> TASK TO CARRY OUT: Extend the forum thread about rusting small cars and their prices, picking up after its final sentence.

> PASSAGE GIVEN:
++++++++
Of course my dads old car was rotten through too.
Ten years old when that taken
i167.photobucket.com/albums/u141/amazingtrade/lada...g
Of course the problem with cars like the Ka is they put plastic bits all over the bits which were known to rust so it can be a lot harder to tell.
|
> There is a big demand for small cheap cars so these Ka's often get welded and welded and welded.
Yes, such demand that they aren't cheap any more!!
|
The Ka is pretty much where the Mini was in the eighties.
Being the car your Mum had and the car you learned on meant rust buckets could be sold for a premium.
|
. . .the stupidly over-inflated prices of small cars in general.
But are they really over-inflated? There is a reason that small cars are in demand - in general they are cheaper to service, cheaper to insure, cheaper to fuel, cheaper to repair, and cheaper to re-tyre than larger cars - as Humph has pointed out.
People who buy at the cheap end of the market don't want to pay the running costs of larger cars, hence they buy smaller cars, hence the price of small cars rises. Not every small car is going to rust through instantly like a 10 year old Ka.
;-), since our Ka is only 6 years old!
|
All fine tyro, as I have repeatedly said.
However, as I have also repeatedly said, we should not show them much sympathy when their 15 year old car breaks like a 15 year old car, and they come bleating because they've spent £1000 on it.
++++++++
Entries on locating words and elements:
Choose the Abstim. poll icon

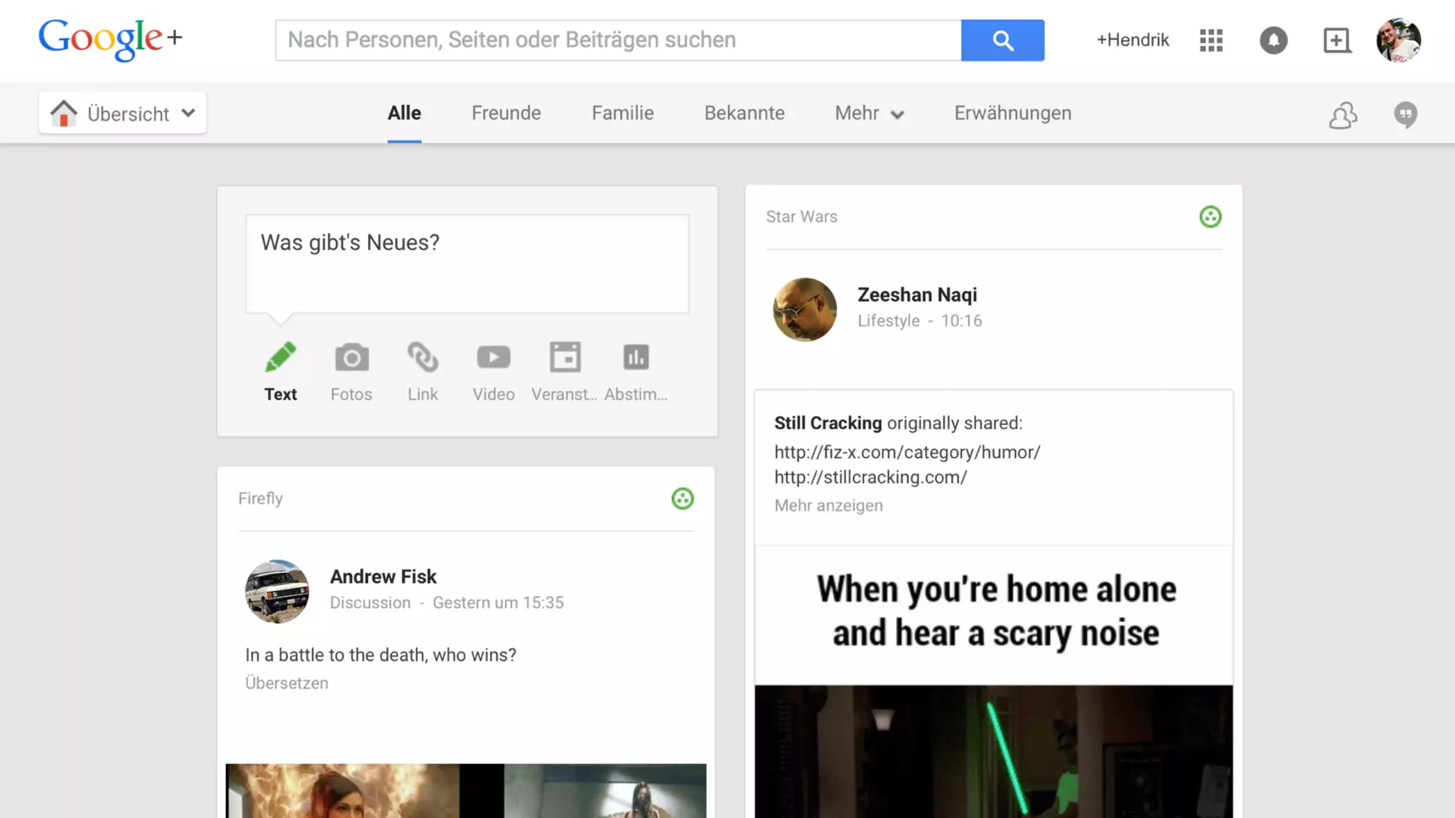coord(636,358)
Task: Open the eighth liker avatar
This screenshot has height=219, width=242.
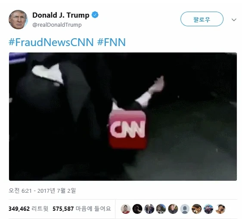Action: (x=208, y=209)

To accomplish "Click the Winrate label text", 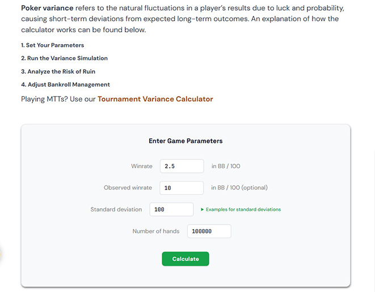I will (141, 166).
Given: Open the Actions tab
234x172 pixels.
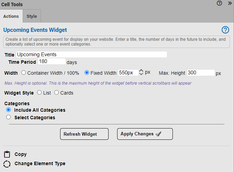Looking at the screenshot, I should pyautogui.click(x=11, y=16).
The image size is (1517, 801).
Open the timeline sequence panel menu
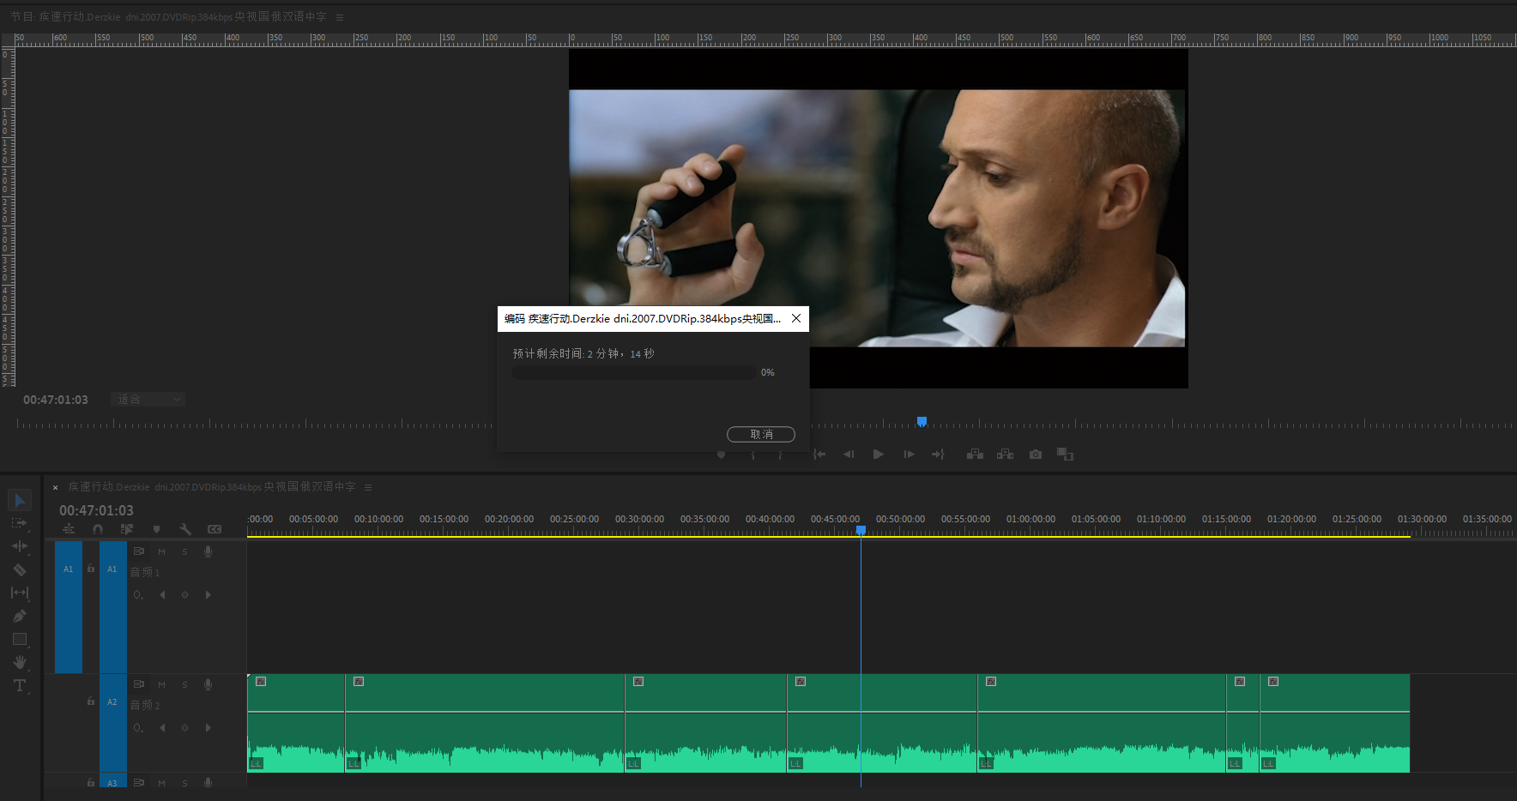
++++++++
> SOLVED PROBLEM:
Horses for courses.
The OP was talking about someone who clearly thinks that an old car has a god-given right to pass an MOT. It doesn't matter that she's paid good money for it -- it's still a BANGER.
Hence my original sentiment that I hoped she did not pay more than a nominal sum for it -- but we all know that won't be the case.
This is when paying good money for small cars becomes silly IMO -- a banger should be, first and foremost, a disposable item. It should never "owe" you anything.
These 14 year old Ford Kas bought for a grand do owe their owners, or at least that is how it seems when they inevitably land said owner with a big bill.
As I said in the first place, it dies you throw it away and buy another one. First rule of bangernomics. If the initial cost hurts, rethink your strategy of buying small -- spending £1000 on a 15 year old car breaks the first rule of bangernomics. That is all.
Edited by primeradriver on 06/02/2010 at 00:02
|
"But are they really over-inflated? There is a reason that small cars are in demand - in general they are cheaper to service, cheaper to insure, cheaper to fuel, cheaper to repair, and cheaper to re-tyre than larger cars - as Humph has pointed out."
Is this really true though? Let's have a look at the figures on this one:
1) Cheaper to service: my indie charges £55 for a short service on a Primera and £120 for a full service. Brake discs/pads cost £50 plus fitting (so £90). For a Ka, err, £55 for a short service and £120 for a full service. Brake discs/pads cost £30 plus fitting (so £70). So the Ka owner is £20 up so far.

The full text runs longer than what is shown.